Texto: Sérgio Adeodato
Pequenas vilas rurais com moradias de barro abrigam quem trabalha nas plantações de arroz
Existe um país tropical – e não é o Brasil – em que a fala mansa e “arrastada” da população denota um estado de espírito. “A nossa cultura é baseada na calma; o mundo pode estar acabando, mas para nós está tudo ótimo”, afirma o guia Barry Amadou. Estamos na República do Mali, um dos países mais pobres do mundo, ocupado em sua faixa norte pelo deserto do Saara, o maior do mundo. Chegar lá é uma aventura perigosa, não só pelas tempestades de areia, mas pela pilhagem de terroristas do Al Qaeda refugiados naquela aridez desabitada. São ao todo 9 milhões de km² de deserto, quase a área de toda a Europa, dos quais um boa parte está em território maliano. Mas algo mais ameaçador acontece naquela paisagem inóspita, e a causa está nas ações do homem em todo o planeta. O deserto está aumentando. Nos últimos 40 anos, o lendário Saara já cresceu 200 km para o sul – e continua expandindo-se, tornando regiões produtivas estéreis, com impactos no aumento da fome e da miséria. A causa provável, de acordo com cientistas da Organização Meteorológica Mundial, vem do homem: o aquecimento global.
Na região de Mopti, na parte mais ao sul do deserto em território maliano, a temperatura média atual é 1º C mais quente que 50 anos atrás, afirmam os cientistas. A desertificação atinge em cheio o rio Níger, um dos maiores e mais importantes da África. Suas águas nascem nas montanhas da fronteira da Guiné com Serra Leoa e percorrem 4.180 km até atingir o Atlântico, sendo fonte de abastecimento público e irrigação de cultivos. Ao seguir o caminho do rio, constatamos impactos que colocam em risco o sustento da população – e percebemos os limites da pobreza para enfrentar as mudanças climáticas.

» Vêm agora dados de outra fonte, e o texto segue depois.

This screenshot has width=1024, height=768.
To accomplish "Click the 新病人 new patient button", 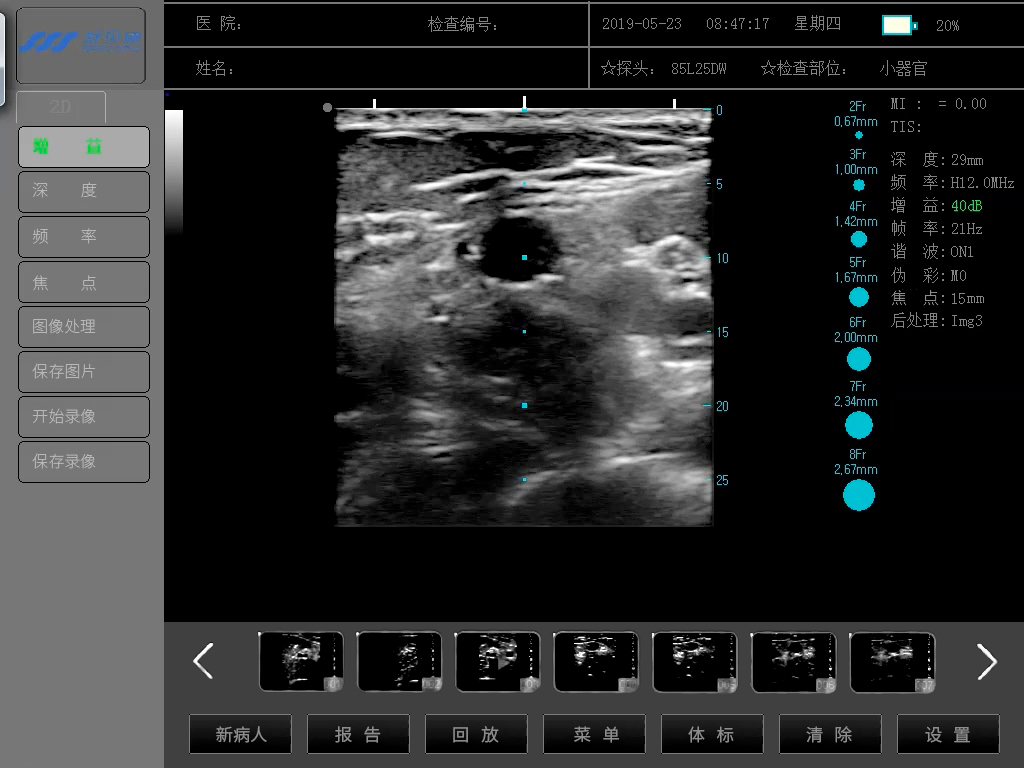I will [241, 735].
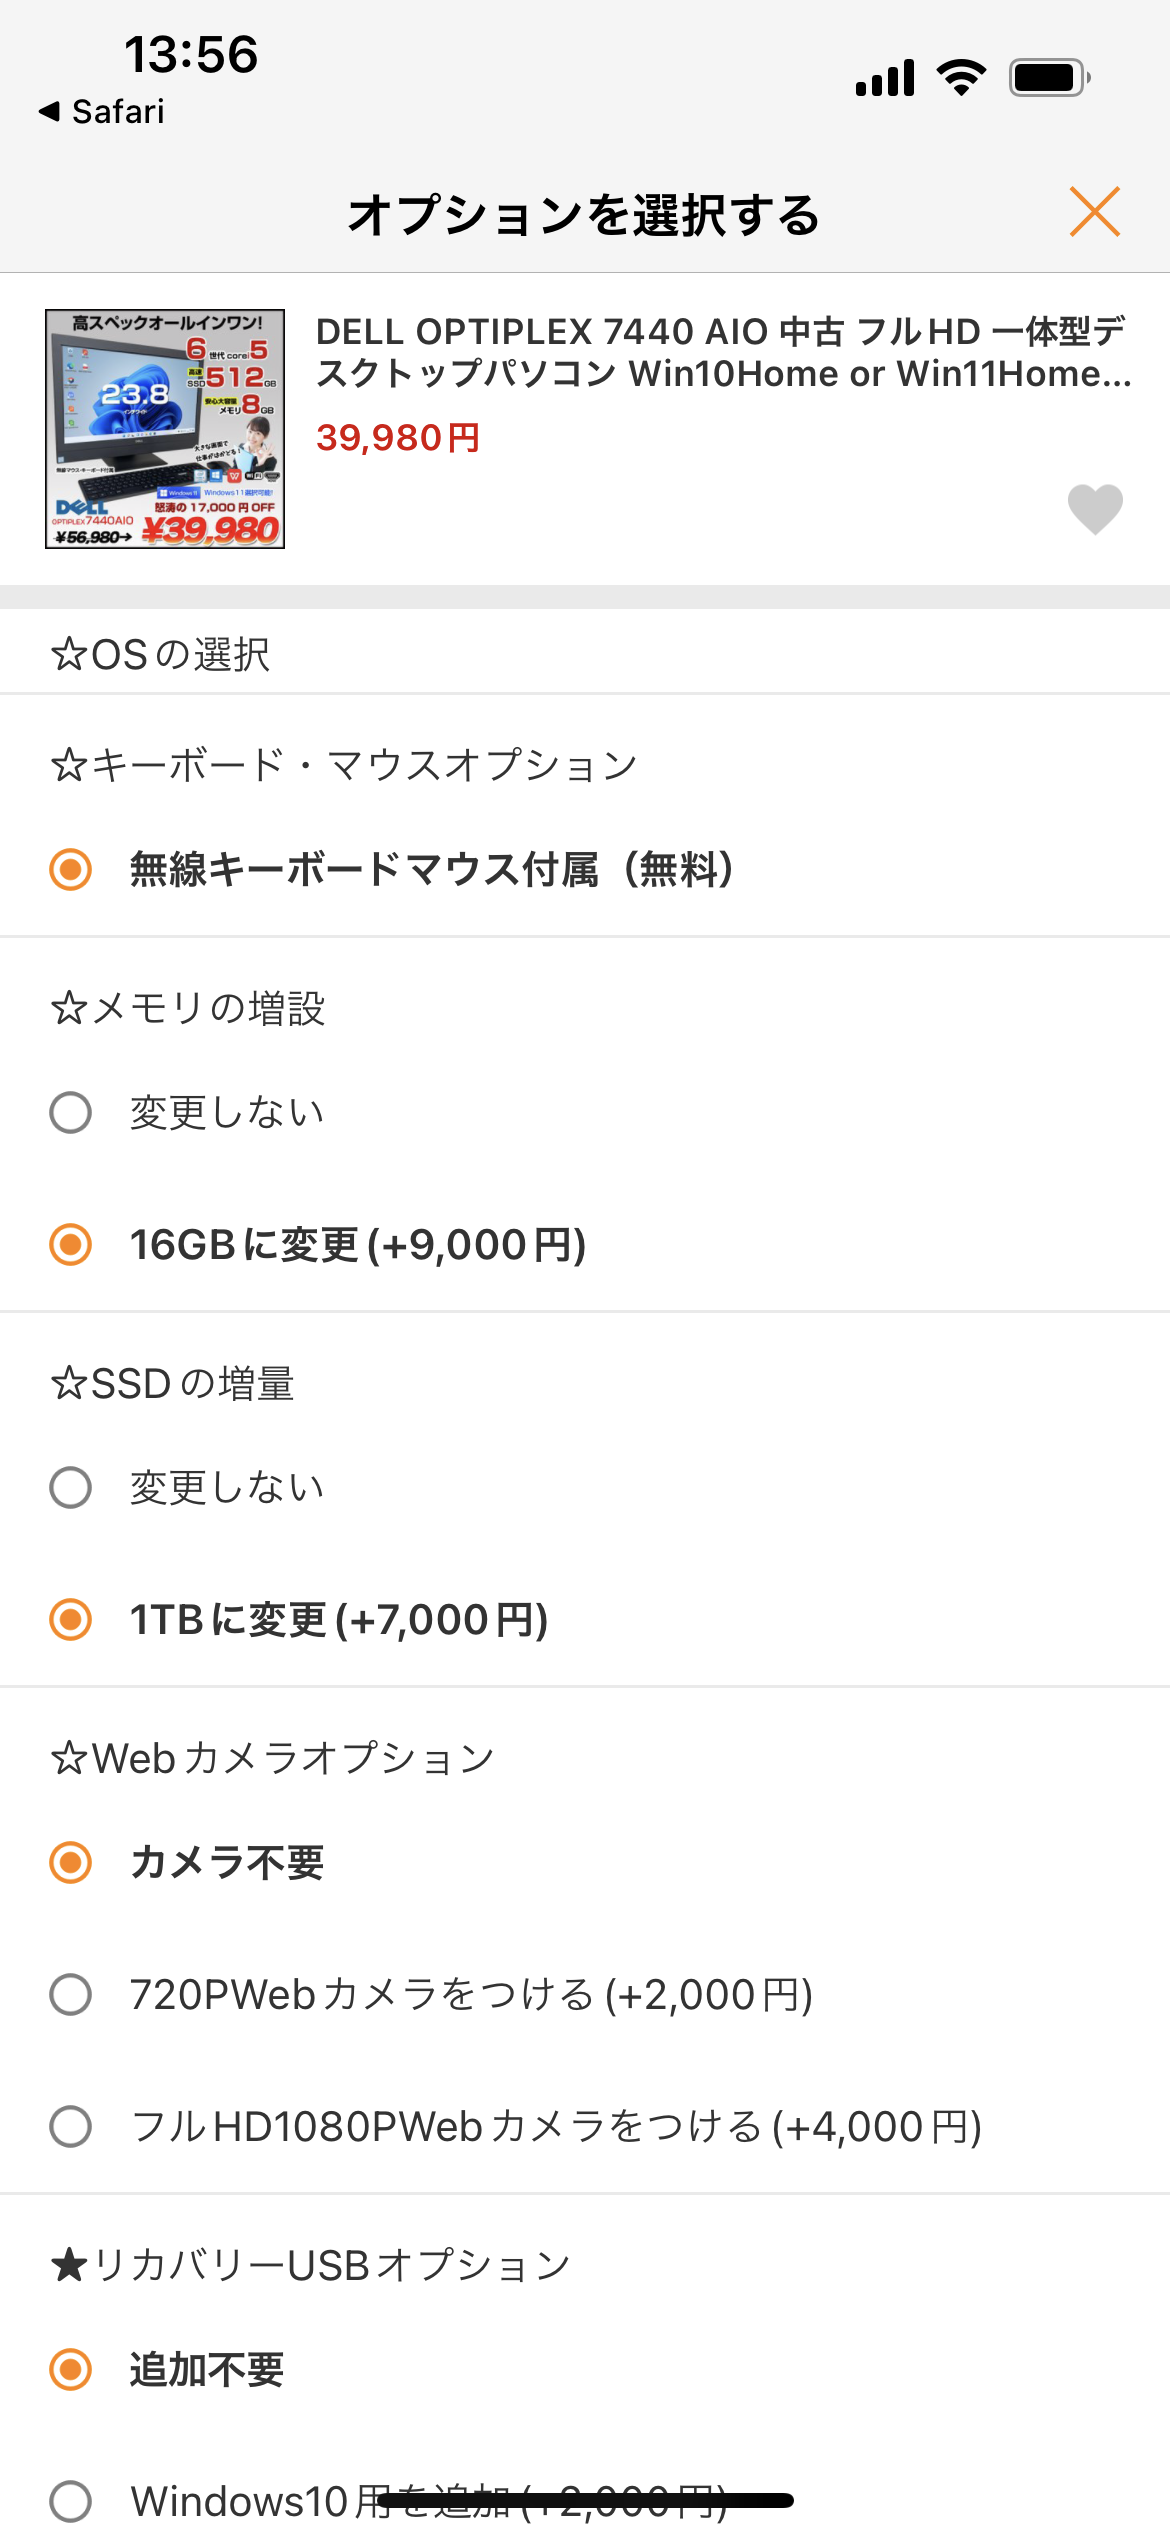This screenshot has width=1170, height=2532.
Task: Tap the SSDの増量 section header
Action: [172, 1384]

Desde a década de 1970, as chuvas diminuíram 20%, reduzindo o volume dos rios pela metade. O Níger perde por ano 30 bilhões de metros cúbicos de água e, minguado, entope com os sedimentos que escorrem das plantações, agravando os efeitos da desertificação. A região do delta, a mais importante planície alagável do oeste africano, encolheu 50%. O impacto não atinge só os crocodilos. Com menos água e mais calor, o rio sofre a invasão de plantas exóticas, que prejudicam a navegação e a geração de energia hidrelétrica. O problema também rebaixou os lençóis de água subterrânea, obrigando a perfuração de poços cada vez mais profundos para abastecer a população. As mudanças no ambiente espalham doenças endêmicas, como a malária, para regiões antes imunes.